▶ [Supplied text]

# Fun with comics - with NetworkX

A intro to functionality.  

nodes.csv: Contains two columns (node, type), indicating the name and the type (comic, hero) of the nodes.

edges.csv: Contains two columns (hero, comic), indicating in which comics the heroes appear.

hero-edge.csv: Contains the network of heroes which appear together in the comics. This file was originally taken from http://syntagmatic.github.io/exposedata/marvel/

In [None]:
# Nx
import networkx as nx

In [None]:
# Standard Pythin stuff
import pandas
import time

In [None]:
# read all the data.  pass in the module to use
def read_data(m):
    _n = m.read_csv('./marvel/nodes.csv')
    _e = m.read_csv('./marvel/edges.csv')
    _he = m.read_csv('./marvel/hero-network.csv')
    return (_n, _e, _he)

In [None]:
%%time
(nodes, edges, heros) = read_data(pandas)
(len(nodes), len(edges), len(heros))

▶ [Information supplied]
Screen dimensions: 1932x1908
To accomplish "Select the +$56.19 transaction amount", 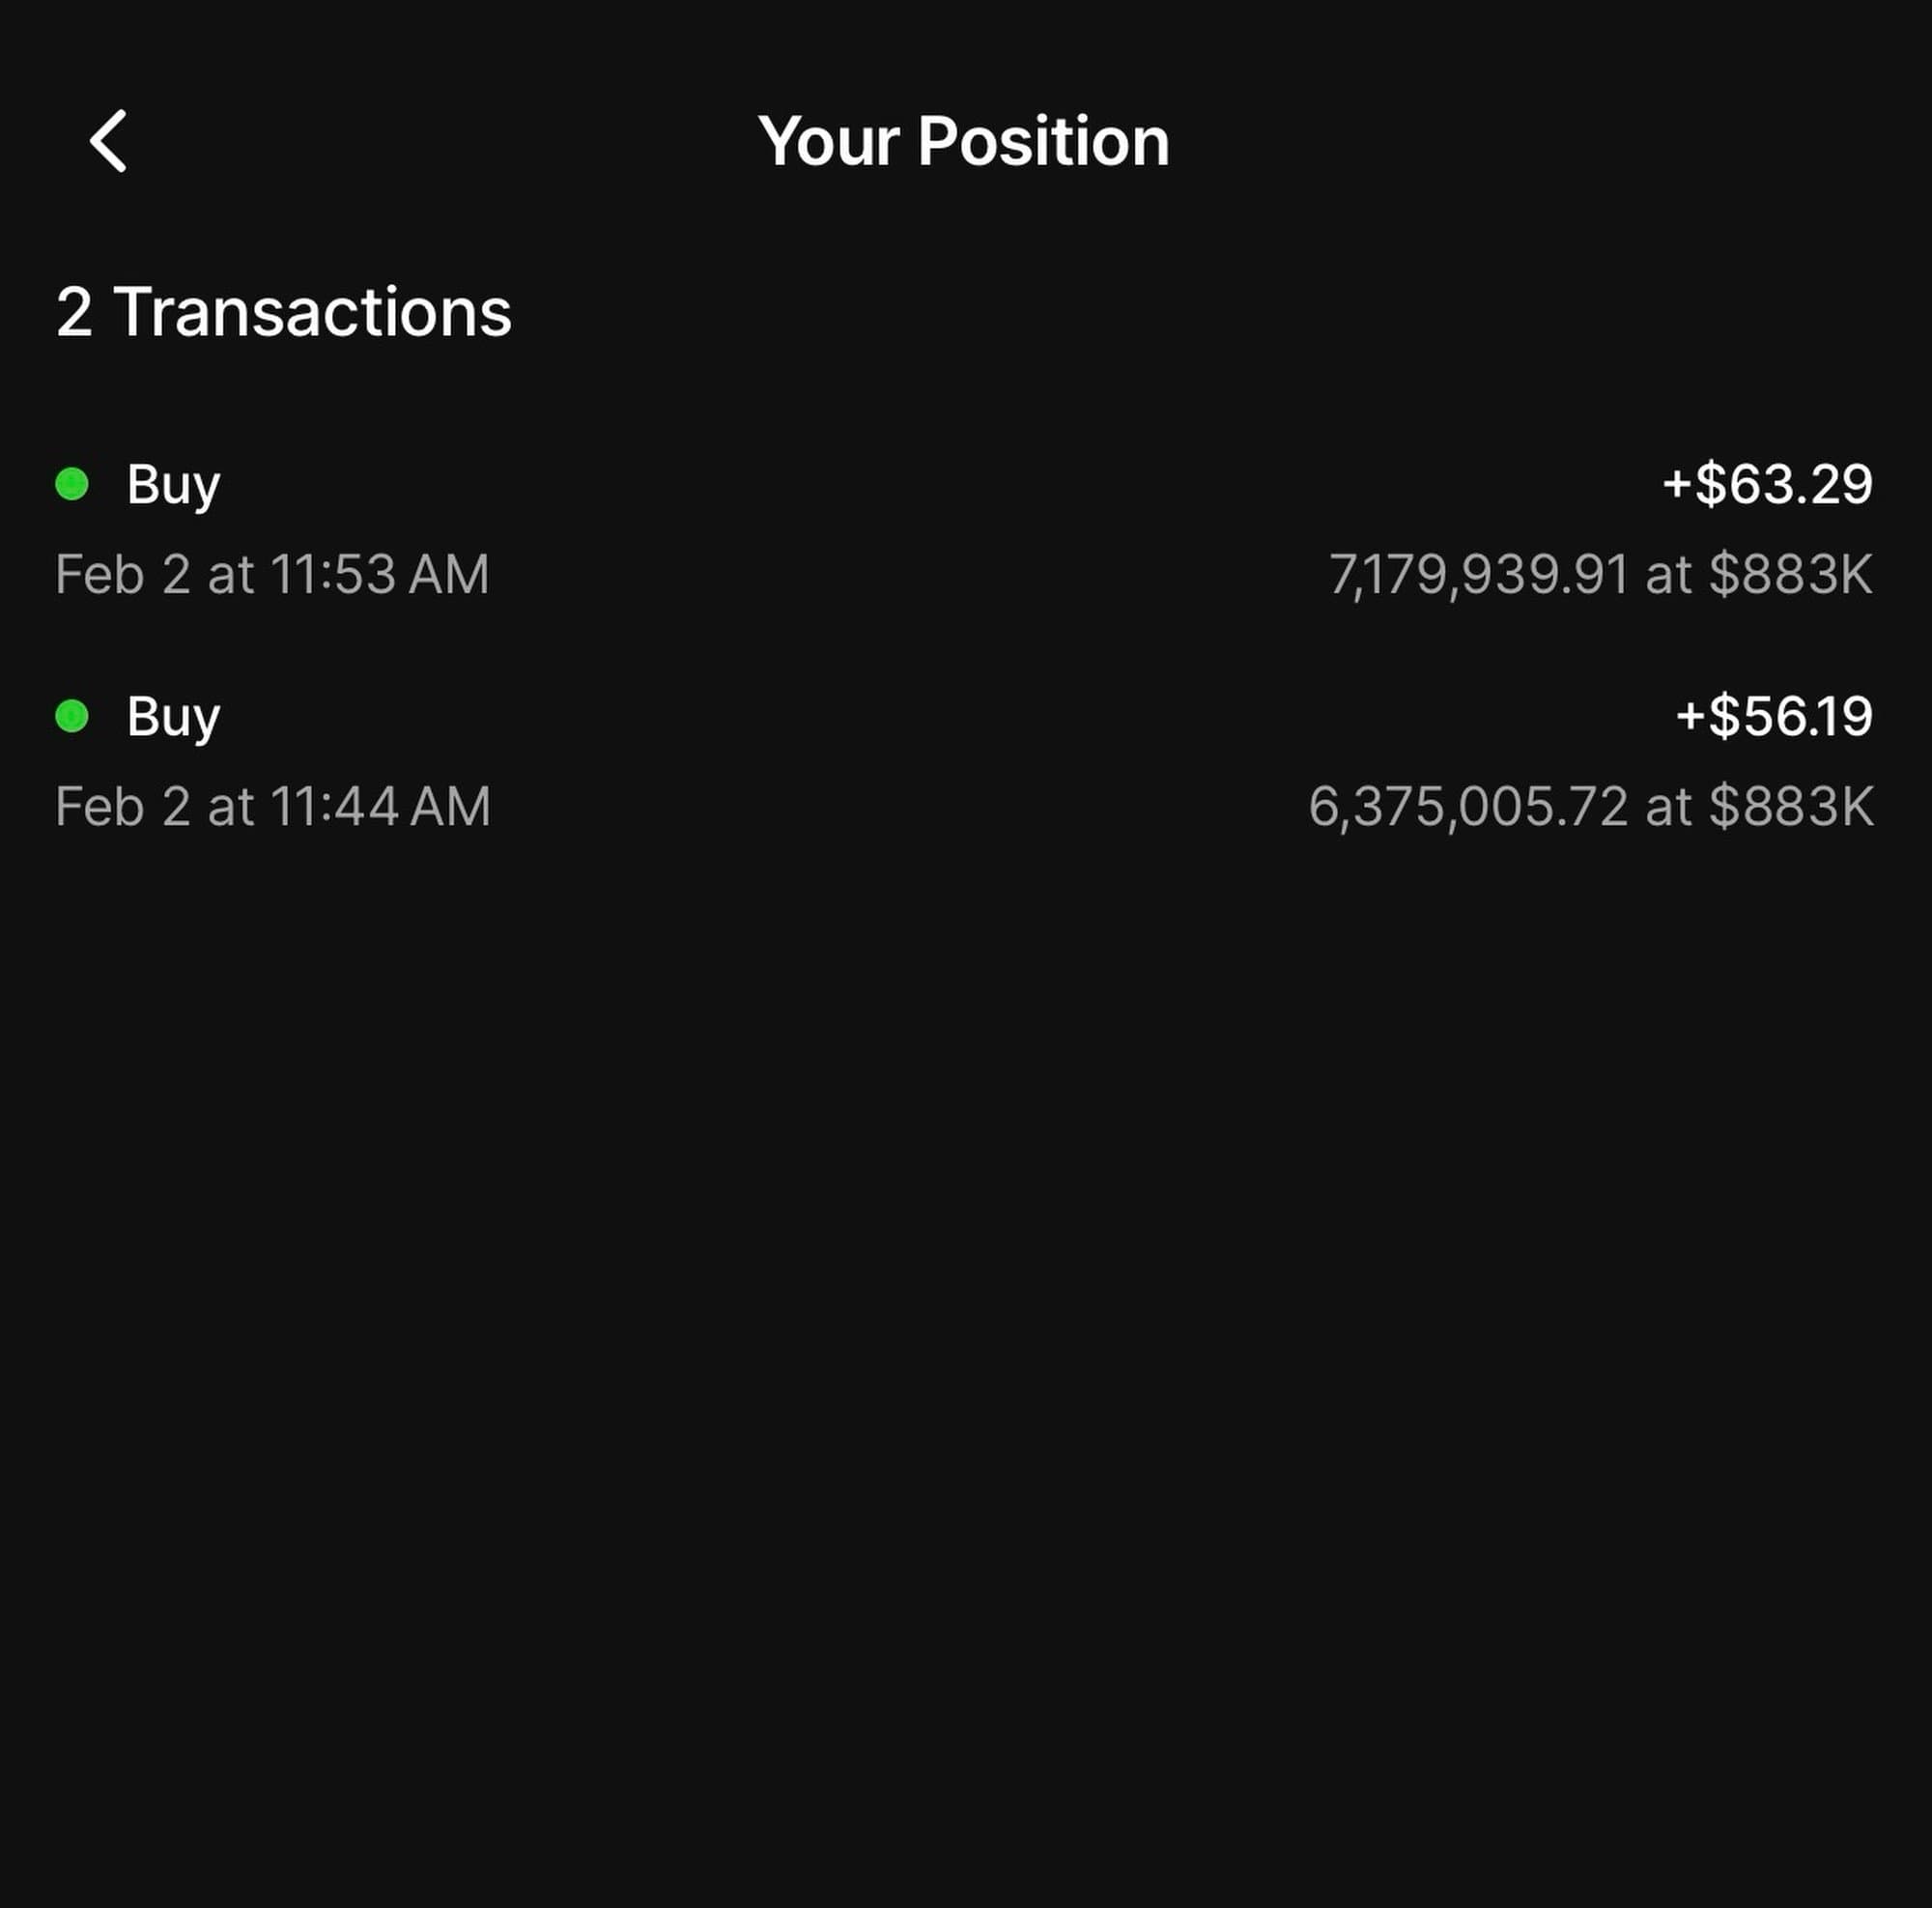I will click(x=1774, y=717).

▶ [Direction 1]
Write out the passage of the comics notebook that starts with "nodes.csv: Contains two" and goes on through "the heroes appear.".
▶ [Direction 2]
In the comics notebook, which two columns does nodes.csv contain?
▶ [Direction 3]
Name every module that the comics notebook imports.

▶ [Right answer 1]
nodes.csv: Contains two columns (node, type), indicating the name and the type (comic, hero) of the nodes.

edges.csv: Contains two columns (hero, comic), indicating in which comics the heroes appear.

▶ [Right answer 2]
node and type

▶ [Right answer 3]
networkx (as nx), pandas, time